### 文書の抜粋

自分の足で、目で確認して、最適を選び取る
ケアマネージャーがアップデートするのは、制度やサービスなどに限りません。 たとえば、施設の情報。利用者さんがデイサービスを希望する場合、その人に適した施設の選定をするのもケアマネージャーです。 利用者さんの身体の状態、希望するサービスに最適な施設をセレクトするため、私は自分の足で実際に施設を見学に行きます。環境やスタッフのサポート体制などをしっかり確認し、どの施設なら利用者さんが心から快適に過ごせるのか、を見極めるのです。 こうしたセレクトは施設に限らず、ケアプラン全体に渡りますが、今のように選択ができるようになったのは、介護保険ができたおかげでもあります。 今あたりまえのように利用者さんが受けているサービスは、介護保険ができる以前はほとんど使えないものでした。杖や車椅子、ベッドなどの介護用品は購入が必須でしたし、介護に伴う家の改修も含め、多くの費用を要しました。また、医療を受けるには病院まで行かなくてはいけませんし、その他の生活を支援するサービスや在宅看護などもほとんど利用できませんでした。それが、介護保険制度ができてガラリと変わったのです。 介護に必要なものはレンタルができるのはもちろん、身体の変化に合わせて交換も自由。必要がなくなれば業者が回収してくれます。また、医療や在宅看護、デイサービスなども利用者負担1~3割で受けられるようになりました。 こうしたサービスを調整して、利用者さんが最適な暮らしを送れるよう支援することがケアマネージャーの仕事。だからこそ、私は自分の足と目での確認を大切にしています。利用者さんにとって何が必要なのか、どこまで必要なのか、そして、何のために必要なのか。一人ひとりの状態や環境、希望を加味しながら、知恵を絞るのです。 もちろんそこには、金銭的な要素も加わってきます。見積もりを比較し、適正価格なのかを吟味し、適用できる保健や補助はないかを調べ、利用者さんにとって最適なプランを練り上げていくのです。

### 課題の目的
抜粋によると、介護保険制度ができてから、医療や在宅看護、デイサービスなどは利用者負担何割で受けられるようになりましたか？ この抜粋だけを根拠にしてください。

### データ欄
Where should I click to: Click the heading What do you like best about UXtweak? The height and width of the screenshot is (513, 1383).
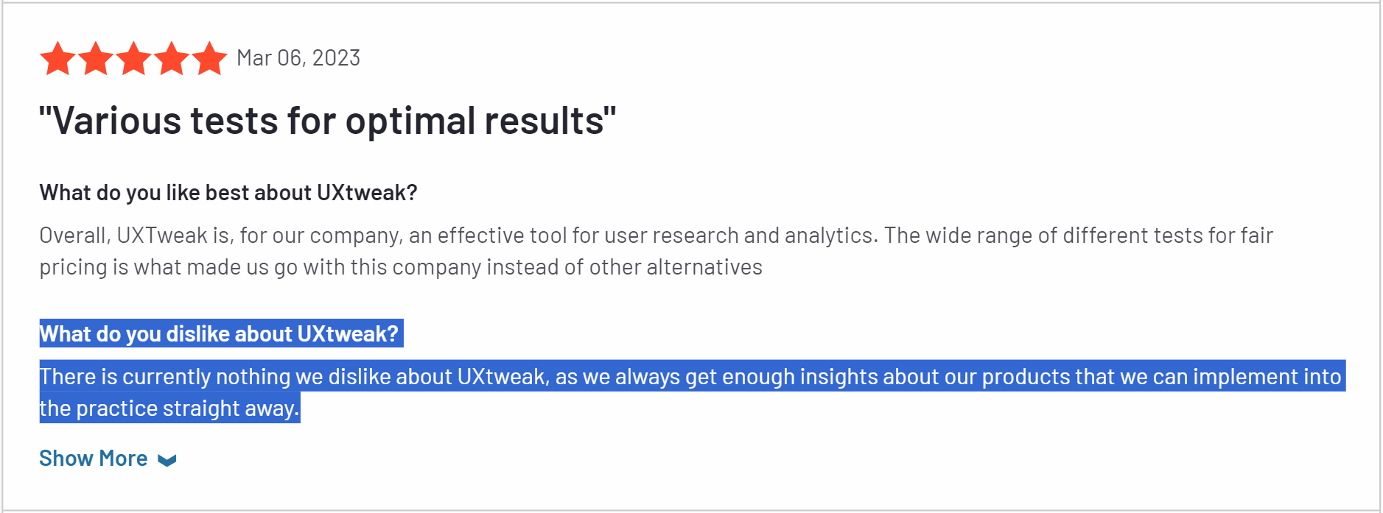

### 完了した課題
1~3割です。